◆ WORK INSTRUCTION:
Where a line in the entries below contains the word "will", count it. Return the total alone.

◆ LISTED RECORDS:
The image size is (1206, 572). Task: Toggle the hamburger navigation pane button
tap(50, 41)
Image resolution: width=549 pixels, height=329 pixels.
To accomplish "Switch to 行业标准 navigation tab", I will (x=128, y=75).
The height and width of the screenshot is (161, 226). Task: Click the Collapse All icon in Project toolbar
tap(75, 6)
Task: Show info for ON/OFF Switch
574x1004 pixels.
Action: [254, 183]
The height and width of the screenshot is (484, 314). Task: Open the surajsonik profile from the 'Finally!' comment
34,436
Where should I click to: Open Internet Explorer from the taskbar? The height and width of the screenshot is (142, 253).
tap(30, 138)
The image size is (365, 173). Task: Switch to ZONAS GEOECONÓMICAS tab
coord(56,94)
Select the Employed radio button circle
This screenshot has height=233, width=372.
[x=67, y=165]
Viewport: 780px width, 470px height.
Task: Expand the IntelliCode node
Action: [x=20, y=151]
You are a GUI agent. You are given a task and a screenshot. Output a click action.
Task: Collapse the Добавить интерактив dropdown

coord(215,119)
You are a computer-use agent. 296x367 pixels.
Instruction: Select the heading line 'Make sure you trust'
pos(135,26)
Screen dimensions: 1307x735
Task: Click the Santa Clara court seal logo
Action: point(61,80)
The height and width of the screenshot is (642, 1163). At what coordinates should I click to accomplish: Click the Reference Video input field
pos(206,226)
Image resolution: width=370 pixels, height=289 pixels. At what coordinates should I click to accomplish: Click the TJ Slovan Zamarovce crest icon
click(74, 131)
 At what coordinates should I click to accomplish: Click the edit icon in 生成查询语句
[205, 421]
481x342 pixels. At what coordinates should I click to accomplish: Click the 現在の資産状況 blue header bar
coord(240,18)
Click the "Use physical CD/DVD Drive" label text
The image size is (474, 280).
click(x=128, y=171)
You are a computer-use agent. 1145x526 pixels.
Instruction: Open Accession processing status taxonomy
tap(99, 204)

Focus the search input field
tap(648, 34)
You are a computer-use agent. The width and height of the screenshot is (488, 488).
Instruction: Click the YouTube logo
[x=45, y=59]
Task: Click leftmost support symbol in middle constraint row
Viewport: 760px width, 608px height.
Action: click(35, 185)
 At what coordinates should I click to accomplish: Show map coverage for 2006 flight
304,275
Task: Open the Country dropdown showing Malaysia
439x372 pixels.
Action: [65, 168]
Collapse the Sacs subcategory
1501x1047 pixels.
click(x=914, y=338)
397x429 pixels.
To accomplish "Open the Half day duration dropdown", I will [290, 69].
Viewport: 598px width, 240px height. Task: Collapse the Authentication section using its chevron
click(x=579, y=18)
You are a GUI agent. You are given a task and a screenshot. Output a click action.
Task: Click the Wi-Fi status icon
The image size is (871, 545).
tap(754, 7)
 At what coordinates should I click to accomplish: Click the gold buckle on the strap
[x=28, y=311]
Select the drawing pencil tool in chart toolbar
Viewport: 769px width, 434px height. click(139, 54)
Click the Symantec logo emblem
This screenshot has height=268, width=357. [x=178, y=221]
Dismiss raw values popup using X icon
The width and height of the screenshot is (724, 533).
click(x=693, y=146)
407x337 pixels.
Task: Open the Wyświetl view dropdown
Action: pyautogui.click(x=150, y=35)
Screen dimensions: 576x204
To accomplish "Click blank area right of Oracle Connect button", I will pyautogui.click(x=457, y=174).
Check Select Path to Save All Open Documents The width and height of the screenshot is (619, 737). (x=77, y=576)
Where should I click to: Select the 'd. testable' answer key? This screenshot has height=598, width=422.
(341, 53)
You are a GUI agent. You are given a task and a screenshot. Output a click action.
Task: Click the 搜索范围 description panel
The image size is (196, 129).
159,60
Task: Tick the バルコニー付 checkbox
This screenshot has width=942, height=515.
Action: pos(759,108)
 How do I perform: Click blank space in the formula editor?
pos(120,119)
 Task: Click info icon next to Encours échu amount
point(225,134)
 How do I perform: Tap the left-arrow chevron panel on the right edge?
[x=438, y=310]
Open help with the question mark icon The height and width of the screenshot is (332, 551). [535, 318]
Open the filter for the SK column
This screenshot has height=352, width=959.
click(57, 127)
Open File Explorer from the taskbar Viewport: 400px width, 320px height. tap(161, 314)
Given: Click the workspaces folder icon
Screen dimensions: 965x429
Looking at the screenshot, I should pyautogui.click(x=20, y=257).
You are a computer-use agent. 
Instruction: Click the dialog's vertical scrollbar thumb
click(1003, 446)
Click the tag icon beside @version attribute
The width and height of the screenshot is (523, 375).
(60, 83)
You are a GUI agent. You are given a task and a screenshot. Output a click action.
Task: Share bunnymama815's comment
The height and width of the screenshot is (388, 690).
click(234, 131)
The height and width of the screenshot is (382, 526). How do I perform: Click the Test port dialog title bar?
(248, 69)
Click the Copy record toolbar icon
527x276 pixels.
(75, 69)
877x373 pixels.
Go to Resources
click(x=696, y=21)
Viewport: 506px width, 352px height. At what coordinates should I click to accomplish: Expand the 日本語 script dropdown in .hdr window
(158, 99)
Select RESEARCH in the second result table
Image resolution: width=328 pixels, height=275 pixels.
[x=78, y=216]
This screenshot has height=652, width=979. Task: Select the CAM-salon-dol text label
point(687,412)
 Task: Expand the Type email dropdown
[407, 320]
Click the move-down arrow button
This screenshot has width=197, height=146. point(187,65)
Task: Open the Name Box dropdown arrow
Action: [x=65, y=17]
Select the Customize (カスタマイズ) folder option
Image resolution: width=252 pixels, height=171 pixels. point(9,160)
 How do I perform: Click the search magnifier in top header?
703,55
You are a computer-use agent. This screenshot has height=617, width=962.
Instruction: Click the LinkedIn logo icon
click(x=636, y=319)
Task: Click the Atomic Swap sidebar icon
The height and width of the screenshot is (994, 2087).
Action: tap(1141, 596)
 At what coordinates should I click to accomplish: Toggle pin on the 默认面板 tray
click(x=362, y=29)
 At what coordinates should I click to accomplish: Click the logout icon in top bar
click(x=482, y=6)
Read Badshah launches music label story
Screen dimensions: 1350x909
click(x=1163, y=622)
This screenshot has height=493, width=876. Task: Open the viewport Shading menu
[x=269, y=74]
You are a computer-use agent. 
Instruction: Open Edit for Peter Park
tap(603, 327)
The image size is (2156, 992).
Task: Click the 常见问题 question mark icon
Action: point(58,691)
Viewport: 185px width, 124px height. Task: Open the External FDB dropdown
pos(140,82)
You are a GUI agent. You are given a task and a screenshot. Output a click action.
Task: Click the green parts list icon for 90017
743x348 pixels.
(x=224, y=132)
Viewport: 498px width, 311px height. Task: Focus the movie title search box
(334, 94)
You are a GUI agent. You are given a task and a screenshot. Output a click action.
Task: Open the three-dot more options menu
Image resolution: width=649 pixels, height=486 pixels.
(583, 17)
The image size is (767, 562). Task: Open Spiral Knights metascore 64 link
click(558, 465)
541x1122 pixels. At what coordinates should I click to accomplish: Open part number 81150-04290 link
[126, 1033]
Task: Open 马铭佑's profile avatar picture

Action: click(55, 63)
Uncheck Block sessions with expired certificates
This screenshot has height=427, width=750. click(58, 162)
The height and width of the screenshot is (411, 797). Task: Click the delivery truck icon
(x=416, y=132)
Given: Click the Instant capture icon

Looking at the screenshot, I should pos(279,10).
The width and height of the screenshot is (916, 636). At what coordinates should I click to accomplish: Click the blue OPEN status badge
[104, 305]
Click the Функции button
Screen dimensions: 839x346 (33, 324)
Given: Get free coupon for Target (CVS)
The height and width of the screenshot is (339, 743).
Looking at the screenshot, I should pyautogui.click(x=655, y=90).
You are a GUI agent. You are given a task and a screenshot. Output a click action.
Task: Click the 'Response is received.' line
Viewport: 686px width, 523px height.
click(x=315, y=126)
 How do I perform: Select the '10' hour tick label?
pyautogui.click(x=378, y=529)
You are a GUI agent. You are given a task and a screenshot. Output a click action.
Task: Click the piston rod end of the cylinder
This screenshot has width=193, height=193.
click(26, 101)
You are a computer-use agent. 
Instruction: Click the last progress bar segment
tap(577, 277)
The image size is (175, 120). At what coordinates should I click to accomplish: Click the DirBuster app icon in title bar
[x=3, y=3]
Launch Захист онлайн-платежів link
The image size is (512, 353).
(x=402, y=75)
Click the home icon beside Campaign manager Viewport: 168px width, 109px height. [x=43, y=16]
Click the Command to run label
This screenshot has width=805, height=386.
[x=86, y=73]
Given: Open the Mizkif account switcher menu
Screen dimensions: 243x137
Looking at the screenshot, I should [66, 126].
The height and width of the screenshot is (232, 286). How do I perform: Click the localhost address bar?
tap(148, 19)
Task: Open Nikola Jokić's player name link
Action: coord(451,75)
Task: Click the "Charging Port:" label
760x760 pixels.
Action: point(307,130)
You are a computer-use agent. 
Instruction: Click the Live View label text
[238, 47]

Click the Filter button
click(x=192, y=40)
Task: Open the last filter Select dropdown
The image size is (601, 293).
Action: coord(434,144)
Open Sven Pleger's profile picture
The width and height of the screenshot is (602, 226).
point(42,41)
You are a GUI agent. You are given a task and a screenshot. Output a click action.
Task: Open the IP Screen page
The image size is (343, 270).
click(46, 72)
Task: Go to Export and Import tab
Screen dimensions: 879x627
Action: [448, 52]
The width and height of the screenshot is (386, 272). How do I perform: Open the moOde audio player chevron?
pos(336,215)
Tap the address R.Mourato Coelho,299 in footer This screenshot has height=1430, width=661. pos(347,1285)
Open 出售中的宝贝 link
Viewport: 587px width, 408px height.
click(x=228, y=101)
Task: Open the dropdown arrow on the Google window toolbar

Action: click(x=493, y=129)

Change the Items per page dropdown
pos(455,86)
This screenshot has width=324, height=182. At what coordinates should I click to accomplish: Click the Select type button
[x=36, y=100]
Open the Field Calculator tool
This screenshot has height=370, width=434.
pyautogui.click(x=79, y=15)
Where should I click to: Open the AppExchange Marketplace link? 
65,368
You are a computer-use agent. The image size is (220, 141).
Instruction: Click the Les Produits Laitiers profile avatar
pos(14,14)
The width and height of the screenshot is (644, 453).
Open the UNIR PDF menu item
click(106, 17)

◆ TASK RESULT:
3